The Inner Sanctum  (click on the pictures to see more detail)
This is what you find when you step under the hanging black curtains seen on the previous page. We are still outside the building. The level and degree of decoration on the temple walls and ceiling is staggering. Just out of the picture to the left is the entrance to the temple. The monks all went in and left us to explore the courtyard and building. We soon followed them inside.
Our rule of thumb has always been to take no photographs within a temple. Our understanding is that taking pictures of Buddhas or other holy images is definitely forbidden. It's less clear to us whether taking pictures of architectural details within the temple is likewise forbidden. If so, with this photo, we may have doomed ourselves to be reincarnated as rats. Deb and I were on a mezanine level, with the monks chanting below us, when we both took pictures of these fabric, lantern-like hangings.
This is a picture we definitely shouldn't have taken. (Once again, we both took photos, so Deb and I may be reunited in the next life as maggots.) But there were no monks at all at this shrine, and we could not resist making a record of these dyed yak butter sculptures. The round, flower-like images are all constructed out of small pieces of butter, used like clay, and assembled like a mosaic. I don't think it ever gets warm enough here for the butter to melt.

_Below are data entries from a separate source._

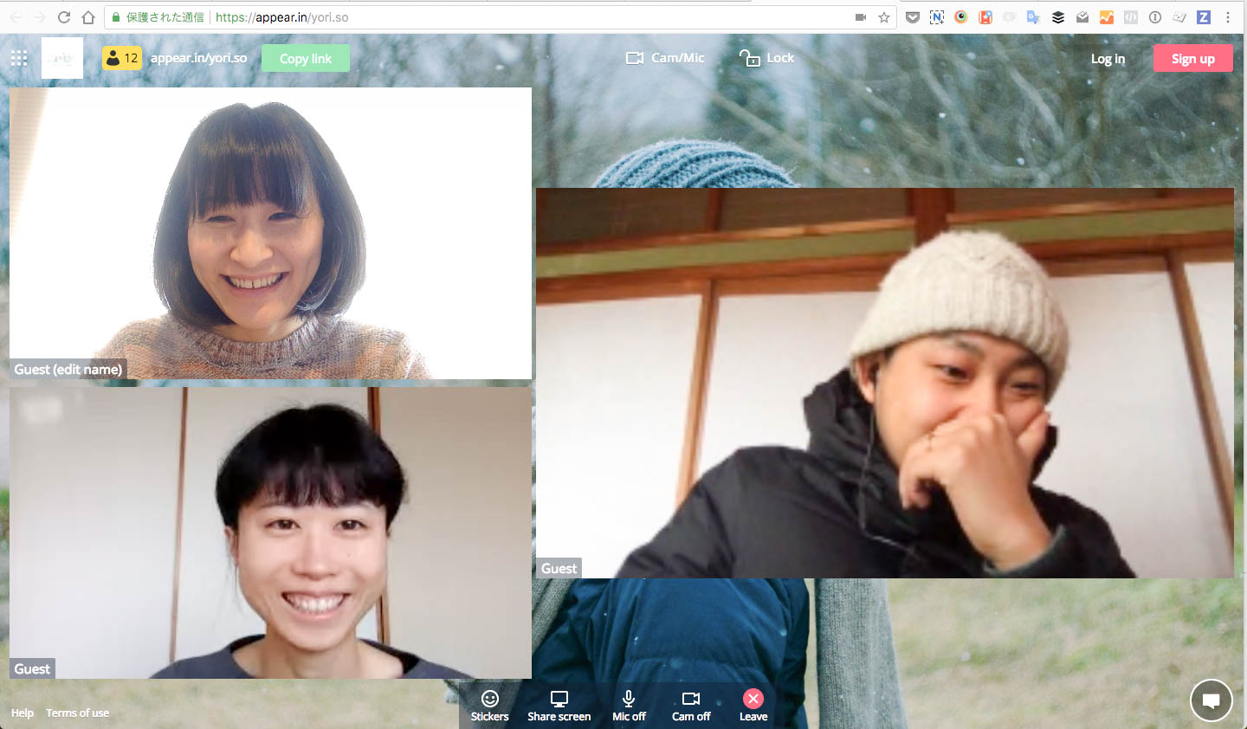The width and height of the screenshot is (1247, 729).
Task: Leave the video room
Action: click(x=753, y=706)

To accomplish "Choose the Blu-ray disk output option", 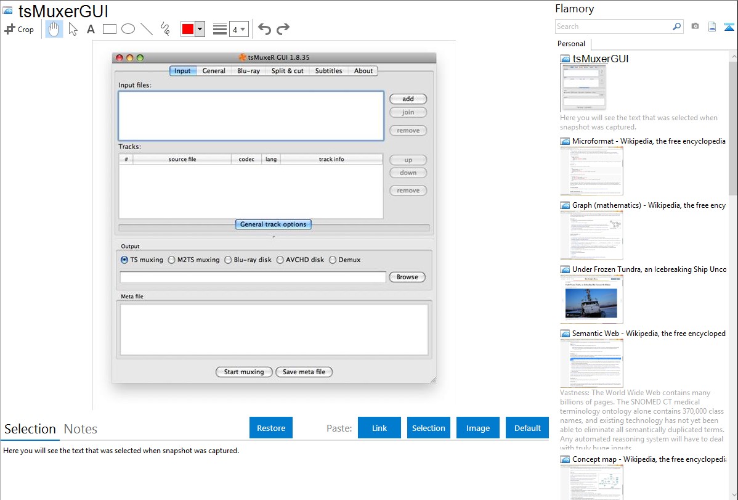I will pyautogui.click(x=229, y=260).
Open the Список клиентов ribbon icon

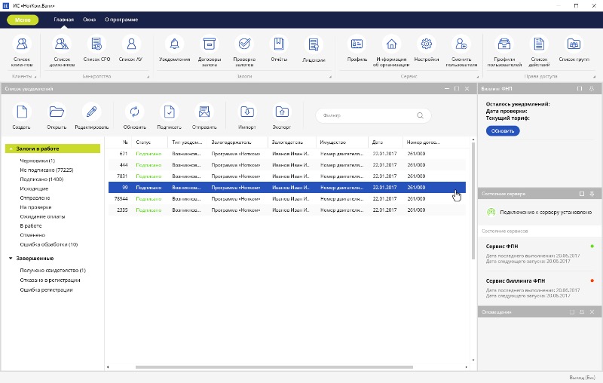[22, 44]
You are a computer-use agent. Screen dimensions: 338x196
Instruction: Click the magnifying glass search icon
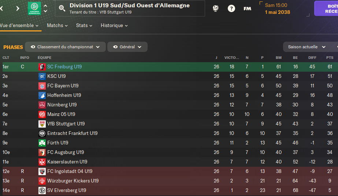(x=62, y=8)
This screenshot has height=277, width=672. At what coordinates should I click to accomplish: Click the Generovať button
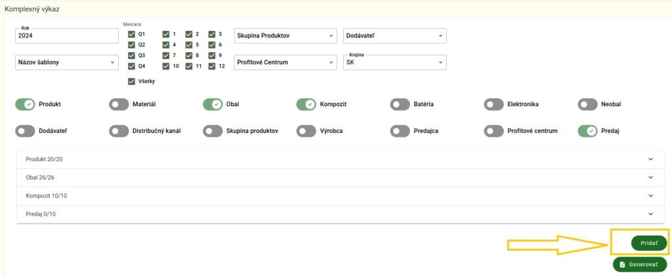[639, 265]

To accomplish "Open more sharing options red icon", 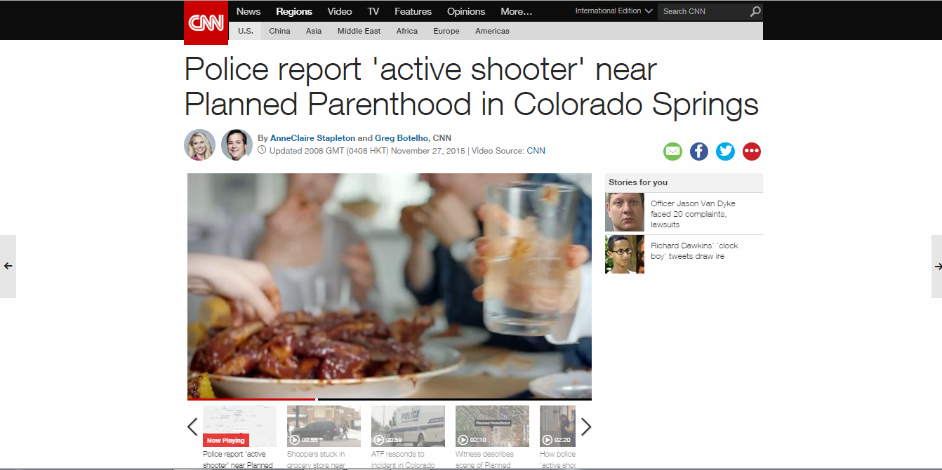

OK, no more transgressions, this picture it completely legit. The town of Xiangcheng, where we found this, is itself sometimes closed to foreigners, but not this monastery, which is still under construction. Because there were no monks living here, we were free to travel to all parts of the building. One of the workers spoke slow, clear Mandarin, so thanks to Deb, we were able to ask lots of questions. We learned for example, that the work had been going on for 7 years, with the last 5 devoted to painting. They expect to be finished in another year or two, and all of the work is done without pay. I felt like I was watching the construction of a medieval cathedral.